TASK BRIEF
Copy the records that follow exactly, leaving nothing out.
SUPPLIED RECORDS below:
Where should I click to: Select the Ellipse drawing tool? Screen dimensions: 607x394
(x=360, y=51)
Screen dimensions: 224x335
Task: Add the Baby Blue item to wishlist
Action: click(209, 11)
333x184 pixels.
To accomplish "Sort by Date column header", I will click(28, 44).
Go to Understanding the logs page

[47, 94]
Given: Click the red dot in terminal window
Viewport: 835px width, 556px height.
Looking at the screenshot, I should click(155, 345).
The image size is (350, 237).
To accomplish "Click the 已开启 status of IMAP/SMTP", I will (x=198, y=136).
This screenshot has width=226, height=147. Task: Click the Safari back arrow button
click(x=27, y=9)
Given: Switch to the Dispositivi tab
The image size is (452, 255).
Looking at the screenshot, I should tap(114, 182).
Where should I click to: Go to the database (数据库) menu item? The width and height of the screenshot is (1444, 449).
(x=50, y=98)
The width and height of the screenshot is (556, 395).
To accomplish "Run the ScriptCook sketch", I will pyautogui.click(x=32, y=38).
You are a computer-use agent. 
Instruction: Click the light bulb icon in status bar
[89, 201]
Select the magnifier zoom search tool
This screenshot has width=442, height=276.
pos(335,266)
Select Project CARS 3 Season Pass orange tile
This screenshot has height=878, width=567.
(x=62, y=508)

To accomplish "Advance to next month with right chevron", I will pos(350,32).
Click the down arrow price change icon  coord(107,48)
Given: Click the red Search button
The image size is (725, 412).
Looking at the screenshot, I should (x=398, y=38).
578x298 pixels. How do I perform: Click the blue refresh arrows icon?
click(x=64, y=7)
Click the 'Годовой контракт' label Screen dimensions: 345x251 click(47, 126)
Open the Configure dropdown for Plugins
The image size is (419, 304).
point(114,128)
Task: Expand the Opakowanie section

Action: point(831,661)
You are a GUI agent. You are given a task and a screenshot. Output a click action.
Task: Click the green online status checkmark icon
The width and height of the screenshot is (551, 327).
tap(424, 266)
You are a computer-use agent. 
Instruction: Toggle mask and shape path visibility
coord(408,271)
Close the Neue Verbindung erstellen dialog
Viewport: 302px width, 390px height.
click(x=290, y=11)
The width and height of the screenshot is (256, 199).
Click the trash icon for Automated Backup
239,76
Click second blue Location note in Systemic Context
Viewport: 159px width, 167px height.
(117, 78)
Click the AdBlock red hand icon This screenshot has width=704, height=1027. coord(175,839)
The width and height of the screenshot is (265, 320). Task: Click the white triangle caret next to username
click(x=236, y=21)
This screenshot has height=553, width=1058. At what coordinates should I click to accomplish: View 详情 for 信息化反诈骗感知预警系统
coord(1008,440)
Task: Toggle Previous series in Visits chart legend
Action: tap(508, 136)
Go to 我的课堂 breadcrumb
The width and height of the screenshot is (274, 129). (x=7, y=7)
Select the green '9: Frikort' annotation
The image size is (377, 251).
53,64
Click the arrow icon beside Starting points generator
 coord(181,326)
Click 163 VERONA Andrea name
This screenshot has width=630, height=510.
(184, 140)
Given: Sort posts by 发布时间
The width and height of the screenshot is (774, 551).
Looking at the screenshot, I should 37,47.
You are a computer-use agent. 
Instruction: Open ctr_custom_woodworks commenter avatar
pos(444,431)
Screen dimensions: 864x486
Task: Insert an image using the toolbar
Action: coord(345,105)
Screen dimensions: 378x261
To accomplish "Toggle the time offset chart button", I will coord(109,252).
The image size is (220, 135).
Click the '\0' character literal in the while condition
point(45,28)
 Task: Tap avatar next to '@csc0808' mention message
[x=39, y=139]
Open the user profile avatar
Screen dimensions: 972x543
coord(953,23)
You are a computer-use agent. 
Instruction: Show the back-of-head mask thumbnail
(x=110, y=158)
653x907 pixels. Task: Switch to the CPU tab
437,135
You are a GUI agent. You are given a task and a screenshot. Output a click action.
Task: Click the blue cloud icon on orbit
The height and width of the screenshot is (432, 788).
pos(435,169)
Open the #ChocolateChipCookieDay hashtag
End of SUPPLIED RECORDS.
OUTPUT OF THE EXERCISE
Where should I click to: Select the Ellipse drawing tool? Screen dimensions: 607x394
(x=360, y=51)
Screen dimensions: 224x335
Task: Add the Baby Blue item to wishlist
Action: click(209, 11)
333x184 pixels.
To accomplish "Sort by Date column header", I will click(28, 44).
Go to Understanding the logs page

[47, 94]
Given: Click the red dot in terminal window
Viewport: 835px width, 556px height.
Looking at the screenshot, I should click(155, 345).
The image size is (350, 237).
To accomplish "Click the 已开启 status of IMAP/SMTP", I will (x=198, y=136).
This screenshot has width=226, height=147. Task: Click the Safari back arrow button
click(x=27, y=9)
Given: Switch to the Dispositivi tab
The image size is (452, 255).
Looking at the screenshot, I should tap(114, 182).
Where should I click to: Go to the database (数据库) menu item? The width and height of the screenshot is (1444, 449).
(x=50, y=98)
The width and height of the screenshot is (556, 395).
To accomplish "Run the ScriptCook sketch", I will pyautogui.click(x=32, y=38).
You are a computer-use agent. 
Instruction: Click the light bulb icon in status bar
[89, 201]
Select the magnifier zoom search tool
This screenshot has width=442, height=276.
pos(335,266)
Select Project CARS 3 Season Pass orange tile
This screenshot has height=878, width=567.
(x=62, y=508)

To accomplish "Advance to next month with right chevron", I will pos(350,32).
Click the down arrow price change icon  coord(107,48)
Given: Click the red Search button
The image size is (725, 412).
Looking at the screenshot, I should (x=398, y=38).
578x298 pixels. How do I perform: Click the blue refresh arrows icon?
click(x=64, y=7)
Click the 'Годовой контракт' label Screen dimensions: 345x251 click(47, 126)
Open the Configure dropdown for Plugins
The image size is (419, 304).
point(114,128)
Task: Expand the Opakowanie section

Action: point(831,661)
You are a GUI agent. You are given a task and a screenshot. Output a click action.
Task: Click the green online status checkmark icon
The width and height of the screenshot is (551, 327).
tap(424, 266)
You are a computer-use agent. 
Instruction: Toggle mask and shape path visibility
coord(408,271)
Close the Neue Verbindung erstellen dialog
Viewport: 302px width, 390px height.
click(x=290, y=11)
The width and height of the screenshot is (256, 199).
Click the trash icon for Automated Backup
239,76
Click second blue Location note in Systemic Context
Viewport: 159px width, 167px height.
(117, 78)
Click the AdBlock red hand icon This screenshot has width=704, height=1027. coord(175,839)
The width and height of the screenshot is (265, 320). Task: Click the white triangle caret next to username
click(x=236, y=21)
This screenshot has height=553, width=1058. At what coordinates should I click to accomplish: View 详情 for 信息化反诈骗感知预警系统
coord(1008,440)
Task: Toggle Previous series in Visits chart legend
Action: tap(508, 136)
Go to 我的课堂 breadcrumb
The width and height of the screenshot is (274, 129). (x=7, y=7)
Select the green '9: Frikort' annotation
The image size is (377, 251).
53,64
Click the arrow icon beside Starting points generator
 coord(181,326)
Click 163 VERONA Andrea name
This screenshot has width=630, height=510.
(184, 140)
Given: Sort posts by 发布时间
The width and height of the screenshot is (774, 551).
Looking at the screenshot, I should 37,47.
You are a computer-use agent. 
Instruction: Open ctr_custom_woodworks commenter avatar
pos(444,431)
Screen dimensions: 864x486
Task: Insert an image using the toolbar
Action: coord(345,105)
Screen dimensions: 378x261
To accomplish "Toggle the time offset chart button", I will coord(109,252).
The image size is (220, 135).
Click the '\0' character literal in the while condition
point(45,28)
 Task: Tap avatar next to '@csc0808' mention message
[x=39, y=139]
Open the user profile avatar
Screen dimensions: 972x543
coord(953,23)
You are a computer-use agent. 
Instruction: Show the back-of-head mask thumbnail
(x=110, y=158)
653x907 pixels. Task: Switch to the CPU tab
437,135
You are a GUI agent. You are given a task and a screenshot. Output a click action.
Task: Click the blue cloud icon on orbit
The height and width of the screenshot is (432, 788).
pos(435,169)
Open the #ChocolateChipCookieDay hashtag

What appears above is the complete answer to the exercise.